Our day ended with a traditional Balinese meal at a quiet restaurant across from the ocean. I sat and watched a man in a cone shaped hat work in the rice paddy next to us. Once again I was struck by how impossibly green it all was, how it looked like someone had fiddled with the color enhancement and over saturated the entire island.



And I ate this, and I did the most annoying thing a tourist can do and took a picture of my food, but it was just so freaking gorgeous:


Coconut rice, fish and pork satays, shrimp, vegetables in coconut milk, crispy skinned chicken. Full and happy we went back to the hotel for the evening in Lovina. I think I spent three hours in the pool, lounging in the shallow end reading a book. And then when our stomachs had stopped expanding, we sat at the restaurant and ate appetizers and sipped beers. We had planned on going out, but there was a city wide blackout, something that is apparently common in Lovina. But the people who worked at the guest house simply brought out candles and told us everything on the menu was still available. The beer was still cold. The food could still keep coming. The birds and bugs chirped in the background. And when the lights finally did come back on, it hardly mattered.

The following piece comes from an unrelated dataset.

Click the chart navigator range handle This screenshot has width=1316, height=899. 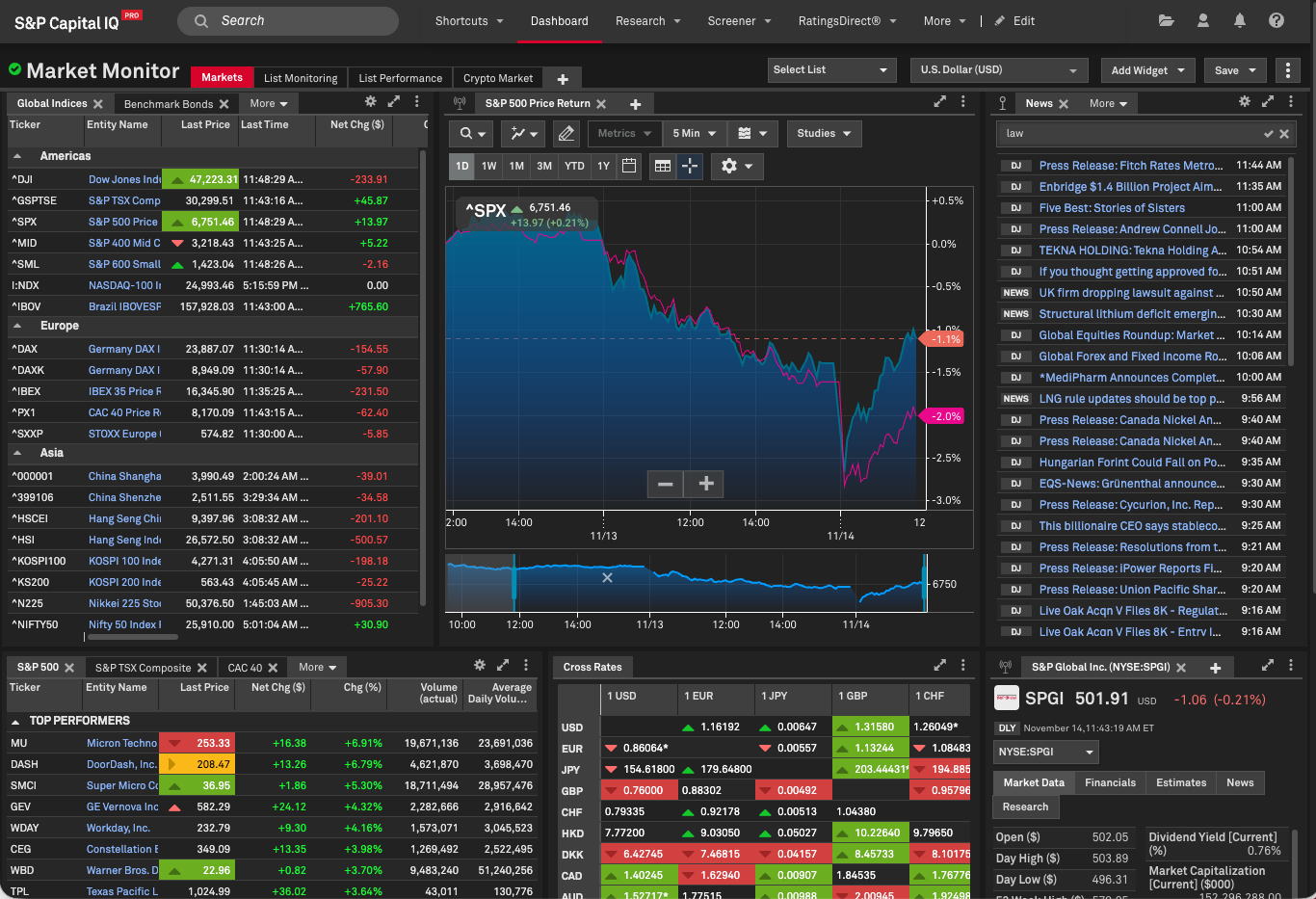513,583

I've written a ridiculous amount, but I still feel like I'm missing things about Lovina. Like the night we went out to an Internet cafe, and a man came up selling necklaces made of cocount shells and shells from the beach. As was my usual inclination, I tried to say no thank you. But like many Balinese, this man was a little more persistent. Would we each like a free necklace, as a gift to our mothers? And how could we really say no to that. So he sat with us and let us pick out our necklace (and of course we all proceeded to buy five more, clever man), but in the space of minutes he went from a tout I would go out of my way to avoid to a new friend. He asked if we would mind if he sat and had a drink with us. And then as it always happened in Bali, our lives simply spilled out, details exchanged, stories told, everything effortless and easy.

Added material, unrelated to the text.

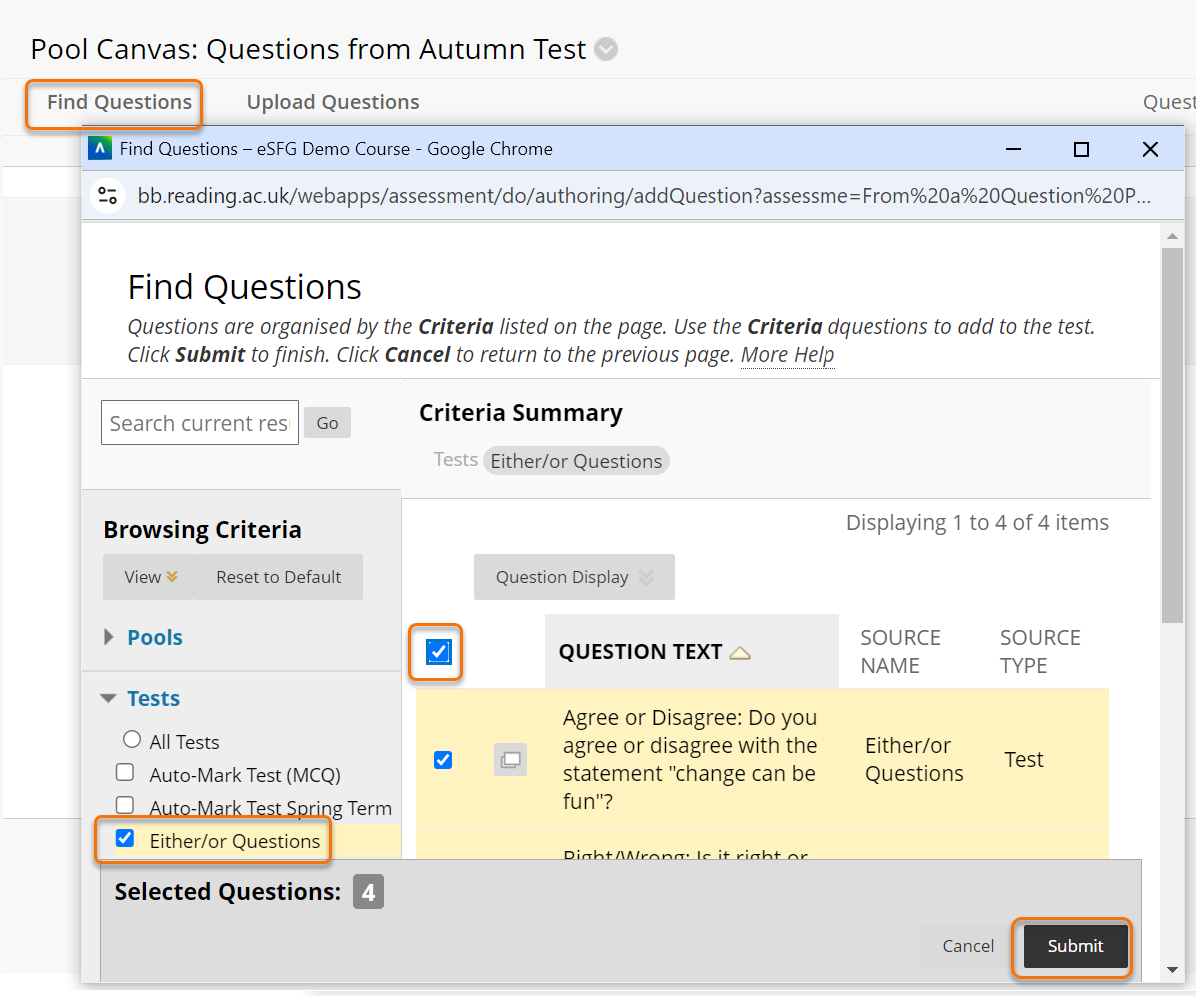Click the site information icon in address bar
Screen dimensions: 1196x996
(108, 196)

I was proven wrong again, proven that it's okay to trust someone when all of your instincts say to do the opposite. And that was just Bali. You go there as an American with your guard up and your scam filter turned to high. And every single day things happen to break that apart. Bali fills you up and gets under your skin and removes every single cynical defense you may have. You want to believe it's smoke and mirrors because you can't understand how anywhere could be so beautiful, how any people could be so kind and open. But the longer you're there the more you realize that maybe it really is that beautiful, maybe the people really are that kind.

That's the very long story of my first three days in Bali, an island which in 72 hours had thoroughly found its way into my heart. To be fair, I never really stood a chance.